Small Finance Banks In Slower Growth Lane In FY2025 Amid Asset Quality Challenges
New Delhi, Jan 15 (KNN) Small finance banks (SFBs) in India are bracing for a slowdown, with growth rates expected to moderate to 18-20 percent in FY2025, according to a recent analysis by credit rating agency ICRA.
This marks a notable deceleration from the sector's robust 24 percent expansion in FY2024, reflecting mounting challenges in both growth and profitability metrics.
The microfinance segment appears particularly vulnerable, with ICRA projecting the gross non-performing asset (GNPA) ratio to reach 2.6-2.8 percent by March 2025, an increase from 2.1 percent in FY2024.
This deterioration in asset quality is expected to impact profitability, with return on assets (RoA) forecast to decline to 1.4-1.6 percent in FY2025 from 2.1 percent in the previous fiscal year, though a modest recovery to 1.6-1.8 percent is anticipated in FY2026.
In response to these challenges, SFBs are actively diversifying their portfolios, according to Manushree Saggar, Senior Vice President and Sector Head of Financial Sector Ratings, ICRA.

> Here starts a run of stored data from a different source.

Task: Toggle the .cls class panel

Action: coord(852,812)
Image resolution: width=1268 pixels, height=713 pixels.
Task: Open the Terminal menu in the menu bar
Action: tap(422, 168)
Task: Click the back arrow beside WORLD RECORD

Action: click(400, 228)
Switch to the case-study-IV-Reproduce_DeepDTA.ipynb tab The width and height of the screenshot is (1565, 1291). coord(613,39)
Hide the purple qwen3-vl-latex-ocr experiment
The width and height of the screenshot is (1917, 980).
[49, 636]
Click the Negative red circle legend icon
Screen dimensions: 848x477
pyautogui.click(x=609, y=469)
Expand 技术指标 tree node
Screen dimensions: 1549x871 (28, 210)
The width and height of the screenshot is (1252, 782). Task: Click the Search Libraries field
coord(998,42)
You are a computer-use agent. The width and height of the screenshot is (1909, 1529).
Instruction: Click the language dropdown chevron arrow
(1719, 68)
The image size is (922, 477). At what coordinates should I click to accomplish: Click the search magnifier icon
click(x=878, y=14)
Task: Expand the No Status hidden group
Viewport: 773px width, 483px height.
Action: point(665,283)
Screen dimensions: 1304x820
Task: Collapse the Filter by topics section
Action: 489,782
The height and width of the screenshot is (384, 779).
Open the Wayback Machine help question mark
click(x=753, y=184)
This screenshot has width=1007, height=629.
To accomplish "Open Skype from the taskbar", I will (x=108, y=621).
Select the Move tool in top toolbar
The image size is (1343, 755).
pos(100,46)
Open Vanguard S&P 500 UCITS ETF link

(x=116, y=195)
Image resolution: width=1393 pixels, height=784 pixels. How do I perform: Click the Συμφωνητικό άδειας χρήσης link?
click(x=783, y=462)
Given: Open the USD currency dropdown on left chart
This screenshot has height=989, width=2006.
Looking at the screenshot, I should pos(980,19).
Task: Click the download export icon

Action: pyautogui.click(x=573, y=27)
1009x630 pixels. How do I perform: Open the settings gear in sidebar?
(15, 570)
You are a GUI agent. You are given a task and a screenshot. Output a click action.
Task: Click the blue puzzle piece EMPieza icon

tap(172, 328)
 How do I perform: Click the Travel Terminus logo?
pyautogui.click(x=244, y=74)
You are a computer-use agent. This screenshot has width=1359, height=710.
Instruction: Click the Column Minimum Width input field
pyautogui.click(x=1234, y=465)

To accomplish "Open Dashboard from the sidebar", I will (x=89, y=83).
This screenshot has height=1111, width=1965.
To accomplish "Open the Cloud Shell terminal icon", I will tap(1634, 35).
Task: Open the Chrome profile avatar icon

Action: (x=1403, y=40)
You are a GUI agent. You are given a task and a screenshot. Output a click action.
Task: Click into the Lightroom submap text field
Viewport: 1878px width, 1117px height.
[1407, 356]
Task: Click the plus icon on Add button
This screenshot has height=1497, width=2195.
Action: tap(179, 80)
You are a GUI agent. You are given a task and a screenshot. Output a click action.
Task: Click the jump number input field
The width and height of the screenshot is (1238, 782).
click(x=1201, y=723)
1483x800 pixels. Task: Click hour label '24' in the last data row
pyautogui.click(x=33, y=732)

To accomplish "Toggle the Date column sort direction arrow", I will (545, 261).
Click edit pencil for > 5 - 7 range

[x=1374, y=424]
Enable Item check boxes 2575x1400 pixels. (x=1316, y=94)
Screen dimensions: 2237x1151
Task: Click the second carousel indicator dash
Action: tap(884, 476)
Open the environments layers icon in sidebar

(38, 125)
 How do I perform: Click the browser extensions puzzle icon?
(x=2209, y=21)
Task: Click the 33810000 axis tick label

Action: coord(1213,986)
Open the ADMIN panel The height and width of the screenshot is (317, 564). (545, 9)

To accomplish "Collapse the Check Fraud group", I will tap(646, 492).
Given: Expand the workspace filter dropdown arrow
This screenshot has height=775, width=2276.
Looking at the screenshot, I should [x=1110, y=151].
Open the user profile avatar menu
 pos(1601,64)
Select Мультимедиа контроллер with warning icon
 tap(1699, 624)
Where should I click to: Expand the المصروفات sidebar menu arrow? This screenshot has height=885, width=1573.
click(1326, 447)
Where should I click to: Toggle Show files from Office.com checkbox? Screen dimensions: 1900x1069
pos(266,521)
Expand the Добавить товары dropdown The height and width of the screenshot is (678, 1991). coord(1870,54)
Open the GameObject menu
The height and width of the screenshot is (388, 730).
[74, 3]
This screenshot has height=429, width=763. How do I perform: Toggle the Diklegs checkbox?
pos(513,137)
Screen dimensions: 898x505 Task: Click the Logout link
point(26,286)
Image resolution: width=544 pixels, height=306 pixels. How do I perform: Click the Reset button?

The banks are increasingly focusing on secured asset classes, including vehicle loans, business loans, LAP, gold loans, and housing finance, reducing their exposure to unsecured lending.
This strategic shift is expected to drive growth in FY2026, particularly as pressures in the microfinance sector persist.
Asset quality trends have already shown signs of stress, with the GNPA ratio increasing by 0.5 percent to 2.8 percent by September 2024, primarily due to defaults in microfinance loans.
ICRA anticipates further deterioration in FY2025, with potential ripple effects impacting secured asset classes as well. The combination of loan seasoning and stressed microfinance operations is expected to maintain volatility in asset quality metrics.
From a funding perspective, while SFBs have made progress in improving their current account and savings account (CASA) deposits to 28 percent by September 2024, this remains substantially below universal bank levels.
The credit-deposit ratio has declined to 89 percent from 97 percent in March 2023, with further reductions expected. Increased competition for deposits is likely to drive SFBs toward higher-cost term deposits, potentially squeezing margins.
Although operating expenses are expected to stabilise following recent branch expansion efforts, elevated credit costs are projected to continue weighing on overall profitability.